TRANSLATIONAL AND CLINICAL MEDICINE - Georgian Medical Journal

Aim: This review evaluates the effectiveness and protection of engineered microorganisms compared to traditional surgical treatments with a focus on wound healing, contamination price discount, and immune modulation.

Methods: A systematic literature search of the of PubMed, bio material science journal, communication biology and wily advance library databases identified studies published between 2018 and 2024. The overarching studies were preclinical animal trials, early phase human trials, and meta-analyses investigating genetically engineered microorganisms for tissue repair.

The results: Fifteen studies were included: 9 preclinical and 6 early human studies.
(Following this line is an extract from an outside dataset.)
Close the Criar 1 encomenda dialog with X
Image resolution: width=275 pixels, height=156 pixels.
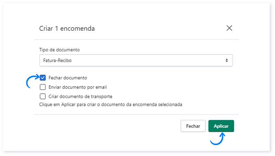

The engineered microorganism improved wound closure rates by an average of 40% (p < 0.01), improved traction energy, and reduced inflammatory markers by up to 45%. Controlled bacterial lysis minimized harmful effects, with less than 5% of patients experiencing moderate signs and symptoms along with fever or rash. Despite these advantages, challenging situations remain that include optimizing bacterial colonization and addressing long-term

safety.

Conclusion: The engineered microorganism shows great promise as a biocompatible, cost-effective and scalable opportunity for surgical tissue regeneration. Although further studies are needed to overcome safety and regulatory hurdles, this method represents a paradigm shift in regenerative medicine with the potential to improve outcomes for tens of millions worldwide.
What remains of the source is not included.